Extrait du texte –
"""
# adaptation



## nanou07 (5 Août 2022)

Bonjour,
je vais accueillir un bébé de 3mois.
Son contrat en Ac:lundi/mardi/vend 8h-18h
                                 mercredi:ne vient pas
                                  jeudi:8h-13h
Je suis en vacances et donc à mon retour,je vais faire son adaptation le lundi 29aout.
La maman reprend son travail le jeudi 1er sept.
Est ce que je peux faire 1adapt de quelques heures lundi 29aout(ex:1h avec le parent+1h tout seul)/mardi 30aout(2h av 1bib)/mercredi 31aout:quelques heures avec sieste et le contrat débute le jeudi 1er sept.
Comme il vient le jeudi matin en contrat,cela pourrait convenir,a voir pour le petit?
Ma question: Comme le mercredi ne fait pas parti du contrat,puis je le faire venir quand meme en adaptation?
si oui,je le stipule sur le contrat
Et comme fait on pour la fiche de paie d'aout?:cours de cassation en incluant que le lundi/mardi/mercredi?
"""
Données fournies –
"""
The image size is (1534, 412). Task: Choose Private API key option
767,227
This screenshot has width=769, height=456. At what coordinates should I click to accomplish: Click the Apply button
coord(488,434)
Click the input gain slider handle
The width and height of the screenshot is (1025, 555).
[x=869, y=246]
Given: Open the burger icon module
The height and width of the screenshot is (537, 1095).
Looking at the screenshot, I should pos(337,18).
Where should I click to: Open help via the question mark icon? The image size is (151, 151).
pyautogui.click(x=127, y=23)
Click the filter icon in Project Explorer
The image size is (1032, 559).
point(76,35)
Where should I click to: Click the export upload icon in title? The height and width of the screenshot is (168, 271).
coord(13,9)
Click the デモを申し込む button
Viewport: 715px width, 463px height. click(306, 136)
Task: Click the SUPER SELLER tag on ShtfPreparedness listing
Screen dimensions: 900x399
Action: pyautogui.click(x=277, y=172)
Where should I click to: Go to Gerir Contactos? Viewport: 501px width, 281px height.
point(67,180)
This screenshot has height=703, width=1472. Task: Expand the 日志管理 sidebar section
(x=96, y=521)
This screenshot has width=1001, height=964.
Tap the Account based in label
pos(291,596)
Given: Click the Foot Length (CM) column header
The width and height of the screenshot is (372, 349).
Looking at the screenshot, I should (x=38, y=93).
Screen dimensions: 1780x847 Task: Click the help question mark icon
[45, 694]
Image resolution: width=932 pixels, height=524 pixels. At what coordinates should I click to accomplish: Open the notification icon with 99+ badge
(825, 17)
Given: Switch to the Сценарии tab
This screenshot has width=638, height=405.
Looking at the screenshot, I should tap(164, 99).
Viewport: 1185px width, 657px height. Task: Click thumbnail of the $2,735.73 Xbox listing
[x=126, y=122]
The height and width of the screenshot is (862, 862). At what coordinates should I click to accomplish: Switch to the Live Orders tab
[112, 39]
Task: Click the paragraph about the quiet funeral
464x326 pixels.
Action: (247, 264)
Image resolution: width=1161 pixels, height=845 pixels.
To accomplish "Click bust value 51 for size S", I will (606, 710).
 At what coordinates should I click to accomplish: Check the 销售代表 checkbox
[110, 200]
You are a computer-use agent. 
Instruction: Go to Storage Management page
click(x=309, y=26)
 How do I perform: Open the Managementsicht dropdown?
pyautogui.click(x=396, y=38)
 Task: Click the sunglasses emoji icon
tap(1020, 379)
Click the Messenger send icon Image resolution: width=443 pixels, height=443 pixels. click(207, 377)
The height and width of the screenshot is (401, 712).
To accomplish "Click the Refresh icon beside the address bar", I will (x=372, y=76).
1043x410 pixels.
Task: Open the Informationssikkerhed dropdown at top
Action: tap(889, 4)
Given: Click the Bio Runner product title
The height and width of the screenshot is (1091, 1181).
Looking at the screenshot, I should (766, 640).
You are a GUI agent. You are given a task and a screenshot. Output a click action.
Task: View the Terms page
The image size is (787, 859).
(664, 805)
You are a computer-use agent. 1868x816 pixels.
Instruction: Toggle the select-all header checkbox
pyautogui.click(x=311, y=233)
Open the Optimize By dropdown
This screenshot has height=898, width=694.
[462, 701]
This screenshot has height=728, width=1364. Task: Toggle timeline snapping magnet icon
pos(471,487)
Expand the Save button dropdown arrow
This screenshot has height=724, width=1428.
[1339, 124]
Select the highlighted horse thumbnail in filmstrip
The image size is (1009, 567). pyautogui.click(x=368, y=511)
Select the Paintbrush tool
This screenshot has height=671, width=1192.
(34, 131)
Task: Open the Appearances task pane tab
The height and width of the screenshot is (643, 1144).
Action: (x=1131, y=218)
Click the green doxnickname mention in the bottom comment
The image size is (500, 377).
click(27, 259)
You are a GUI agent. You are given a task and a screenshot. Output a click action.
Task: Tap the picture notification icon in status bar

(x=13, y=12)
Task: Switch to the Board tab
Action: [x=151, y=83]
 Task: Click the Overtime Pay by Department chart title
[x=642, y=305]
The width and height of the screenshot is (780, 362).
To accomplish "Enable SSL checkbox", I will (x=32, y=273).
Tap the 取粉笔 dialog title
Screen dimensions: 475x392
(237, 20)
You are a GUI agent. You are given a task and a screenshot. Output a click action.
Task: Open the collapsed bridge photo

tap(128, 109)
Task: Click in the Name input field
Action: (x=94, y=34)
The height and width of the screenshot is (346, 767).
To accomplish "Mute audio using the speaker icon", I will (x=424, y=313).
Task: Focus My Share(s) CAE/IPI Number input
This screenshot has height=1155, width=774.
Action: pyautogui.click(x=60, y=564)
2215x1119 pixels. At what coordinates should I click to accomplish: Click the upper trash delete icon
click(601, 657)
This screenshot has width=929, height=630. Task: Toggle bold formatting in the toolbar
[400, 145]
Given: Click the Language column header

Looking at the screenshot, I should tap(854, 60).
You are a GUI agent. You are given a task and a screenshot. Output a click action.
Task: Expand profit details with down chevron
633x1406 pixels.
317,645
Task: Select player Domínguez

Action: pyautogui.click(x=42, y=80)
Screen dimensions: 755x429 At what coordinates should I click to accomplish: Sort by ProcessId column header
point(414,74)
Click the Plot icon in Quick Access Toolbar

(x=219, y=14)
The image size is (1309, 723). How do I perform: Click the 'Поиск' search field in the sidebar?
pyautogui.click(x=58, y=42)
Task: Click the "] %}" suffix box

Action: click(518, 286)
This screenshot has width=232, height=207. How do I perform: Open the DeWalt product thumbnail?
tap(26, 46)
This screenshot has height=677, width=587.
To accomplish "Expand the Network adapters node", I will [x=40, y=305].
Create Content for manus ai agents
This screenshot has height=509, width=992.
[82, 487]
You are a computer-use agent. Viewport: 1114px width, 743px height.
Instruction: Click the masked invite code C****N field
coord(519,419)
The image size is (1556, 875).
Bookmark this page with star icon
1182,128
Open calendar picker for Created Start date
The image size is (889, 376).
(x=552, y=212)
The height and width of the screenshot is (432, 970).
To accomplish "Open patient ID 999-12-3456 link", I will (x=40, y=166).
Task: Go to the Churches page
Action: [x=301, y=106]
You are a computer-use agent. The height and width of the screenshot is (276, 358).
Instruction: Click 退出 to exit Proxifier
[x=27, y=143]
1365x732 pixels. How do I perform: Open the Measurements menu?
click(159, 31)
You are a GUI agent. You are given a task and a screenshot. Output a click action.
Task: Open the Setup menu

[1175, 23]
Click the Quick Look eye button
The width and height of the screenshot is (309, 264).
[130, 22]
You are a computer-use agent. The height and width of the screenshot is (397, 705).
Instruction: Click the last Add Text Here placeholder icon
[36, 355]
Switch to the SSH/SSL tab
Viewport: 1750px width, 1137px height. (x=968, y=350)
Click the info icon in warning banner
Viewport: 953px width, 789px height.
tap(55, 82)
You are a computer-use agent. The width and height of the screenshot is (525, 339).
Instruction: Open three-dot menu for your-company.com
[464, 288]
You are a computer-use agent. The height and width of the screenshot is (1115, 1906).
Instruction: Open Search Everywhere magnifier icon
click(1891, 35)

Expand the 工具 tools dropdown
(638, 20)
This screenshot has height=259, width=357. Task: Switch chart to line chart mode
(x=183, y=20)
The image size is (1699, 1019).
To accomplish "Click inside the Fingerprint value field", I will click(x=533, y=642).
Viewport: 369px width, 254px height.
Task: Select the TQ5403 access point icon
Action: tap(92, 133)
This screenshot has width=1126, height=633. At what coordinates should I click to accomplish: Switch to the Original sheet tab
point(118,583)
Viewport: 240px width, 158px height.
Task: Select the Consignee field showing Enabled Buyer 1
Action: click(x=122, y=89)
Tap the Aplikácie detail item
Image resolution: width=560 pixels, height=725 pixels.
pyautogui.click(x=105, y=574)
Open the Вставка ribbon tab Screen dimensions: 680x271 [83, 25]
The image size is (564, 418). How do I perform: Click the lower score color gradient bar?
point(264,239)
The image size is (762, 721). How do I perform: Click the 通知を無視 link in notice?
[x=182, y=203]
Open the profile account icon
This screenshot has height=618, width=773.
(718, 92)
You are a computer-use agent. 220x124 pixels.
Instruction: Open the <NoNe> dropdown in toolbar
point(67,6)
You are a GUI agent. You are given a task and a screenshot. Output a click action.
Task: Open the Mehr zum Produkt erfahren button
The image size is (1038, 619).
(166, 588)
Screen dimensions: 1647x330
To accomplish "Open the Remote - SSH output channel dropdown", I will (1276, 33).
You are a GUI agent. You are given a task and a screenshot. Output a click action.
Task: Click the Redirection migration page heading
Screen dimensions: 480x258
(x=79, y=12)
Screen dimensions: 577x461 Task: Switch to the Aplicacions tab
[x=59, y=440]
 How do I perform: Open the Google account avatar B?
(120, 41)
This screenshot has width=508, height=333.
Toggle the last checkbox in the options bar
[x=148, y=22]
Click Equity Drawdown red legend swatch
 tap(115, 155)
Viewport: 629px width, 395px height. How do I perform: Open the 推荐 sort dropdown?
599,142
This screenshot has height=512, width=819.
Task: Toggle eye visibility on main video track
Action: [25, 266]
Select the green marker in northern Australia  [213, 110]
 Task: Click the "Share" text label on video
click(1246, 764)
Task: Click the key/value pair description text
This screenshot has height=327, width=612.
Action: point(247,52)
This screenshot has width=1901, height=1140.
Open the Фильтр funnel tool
"""
Consignes –
[a] Répondez brièvement à ces questions sur le message sur l'adaptation :
(i) Quel âge a le bébé qui va être accueilli ?
(ii) Quel jour de la semaine le bébé ne vient-il pas selon son contrat ?
(iii) À quelle date la maman reprend-elle son travail ?
[b] Poursuivez, s'il vous plaît, le message sur l'adaptation à partir de sa dernière phrase.
Les entrées forment un matériel distinct du message sur l'adaptation.

Réponses –
[a]
(i) Il a 3 mois.
(ii) Le mercredi.
(iii) Le jeudi 1er septembre.

[b]
merci pour vos retours


----------



## abelia (6 Août 2022)

Bonjour, je fais comme vous 1h ou 2 h, puis une matinée avec un biberon et une après midi avec la sieste. Oui vous le préciser sur le contrat et faite le calcul de la cour de cassation pour le salaire  d'août.


----------



## kikine (6 Août 2022)

le jour du mercredi en adaptation sera a ajouter en hc vu que c'est un jour non prévu au contrat


----------



## Lijana (6 Août 2022)

Bonjour, oui vous pouvez faire des heures d'adaptation mercredi, ce serait des hc. et pour le salaire vous faite le calcul CC pour les heures ne pas faites + les hc de mercredi. normalement vous devraient noté sur le contrat les horaires d'adaptation


----------



## Lijana (6 Août 2022)

noter


----------



## abelia (6 Août 2022)

Alors perso pour quelques heures d'adaptation je ne prendrais pas en heures complémentaires pour le mercredi !


----------



## kikine (6 Août 2022)

"Alors perso pour quelques heures d'adaptation je ne prendrais pas en heures complémentaires pour le mercredi !"
les bidouillages hors convention gardez les pour vous... si vous voulez vous tirer une balle dans le pied c'est votre problème mais n'incitez pas les collègues a perdre de l'argent...


----------



## angèle1982 (6 Août 2022)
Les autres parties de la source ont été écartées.